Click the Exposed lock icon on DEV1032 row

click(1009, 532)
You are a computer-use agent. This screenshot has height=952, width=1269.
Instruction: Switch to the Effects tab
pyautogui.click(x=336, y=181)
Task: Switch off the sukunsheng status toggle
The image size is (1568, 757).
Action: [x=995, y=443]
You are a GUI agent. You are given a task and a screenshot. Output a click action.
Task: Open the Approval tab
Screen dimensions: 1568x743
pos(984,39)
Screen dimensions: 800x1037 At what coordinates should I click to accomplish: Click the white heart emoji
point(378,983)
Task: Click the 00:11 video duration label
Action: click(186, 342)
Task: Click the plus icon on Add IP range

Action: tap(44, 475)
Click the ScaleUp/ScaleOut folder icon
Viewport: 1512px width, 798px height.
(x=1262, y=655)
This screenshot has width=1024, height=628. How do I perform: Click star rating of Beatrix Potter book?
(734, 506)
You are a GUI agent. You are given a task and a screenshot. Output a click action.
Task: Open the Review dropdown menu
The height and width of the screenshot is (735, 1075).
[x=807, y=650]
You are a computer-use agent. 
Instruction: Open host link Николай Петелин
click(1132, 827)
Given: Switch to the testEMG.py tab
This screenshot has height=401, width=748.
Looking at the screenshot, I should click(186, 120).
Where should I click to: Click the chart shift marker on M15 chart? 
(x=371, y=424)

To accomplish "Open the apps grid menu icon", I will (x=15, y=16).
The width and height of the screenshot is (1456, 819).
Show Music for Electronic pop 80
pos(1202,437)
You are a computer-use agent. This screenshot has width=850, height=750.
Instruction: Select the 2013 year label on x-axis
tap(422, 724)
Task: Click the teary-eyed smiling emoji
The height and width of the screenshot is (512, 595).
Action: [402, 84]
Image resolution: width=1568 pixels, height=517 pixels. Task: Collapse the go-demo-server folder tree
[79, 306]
------------
Can you copy out all of the data above line for line, with no changes?

**TASK RESPONSE**
Click the Exposed lock icon on DEV1032 row

click(1009, 532)
You are a computer-use agent. This screenshot has height=952, width=1269.
Instruction: Switch to the Effects tab
pyautogui.click(x=336, y=181)
Task: Switch off the sukunsheng status toggle
The image size is (1568, 757).
Action: [x=995, y=443]
You are a GUI agent. You are given a task and a screenshot. Output a click action.
Task: Open the Approval tab
Screen dimensions: 1568x743
pos(984,39)
Screen dimensions: 800x1037 At what coordinates should I click to accomplish: Click the white heart emoji
point(378,983)
Task: Click the 00:11 video duration label
Action: click(186, 342)
Task: Click the plus icon on Add IP range

Action: tap(44, 475)
Click the ScaleUp/ScaleOut folder icon
Viewport: 1512px width, 798px height.
(x=1262, y=655)
This screenshot has width=1024, height=628. How do I perform: Click star rating of Beatrix Potter book?
(734, 506)
You are a GUI agent. You are given a task and a screenshot. Output a click action.
Task: Open the Review dropdown menu
The height and width of the screenshot is (735, 1075).
[x=807, y=650]
You are a computer-use agent. 
Instruction: Open host link Николай Петелин
click(1132, 827)
Given: Switch to the testEMG.py tab
This screenshot has height=401, width=748.
Looking at the screenshot, I should click(186, 120).
Where should I click to: Click the chart shift marker on M15 chart? 
(x=371, y=424)

To accomplish "Open the apps grid menu icon", I will (x=15, y=16).
The width and height of the screenshot is (1456, 819).
Show Music for Electronic pop 80
pos(1202,437)
You are a computer-use agent. This screenshot has width=850, height=750.
Instruction: Select the 2013 year label on x-axis
tap(422, 724)
Task: Click the teary-eyed smiling emoji
The height and width of the screenshot is (512, 595).
Action: [402, 84]
Image resolution: width=1568 pixels, height=517 pixels. Task: Collapse the go-demo-server folder tree
[79, 306]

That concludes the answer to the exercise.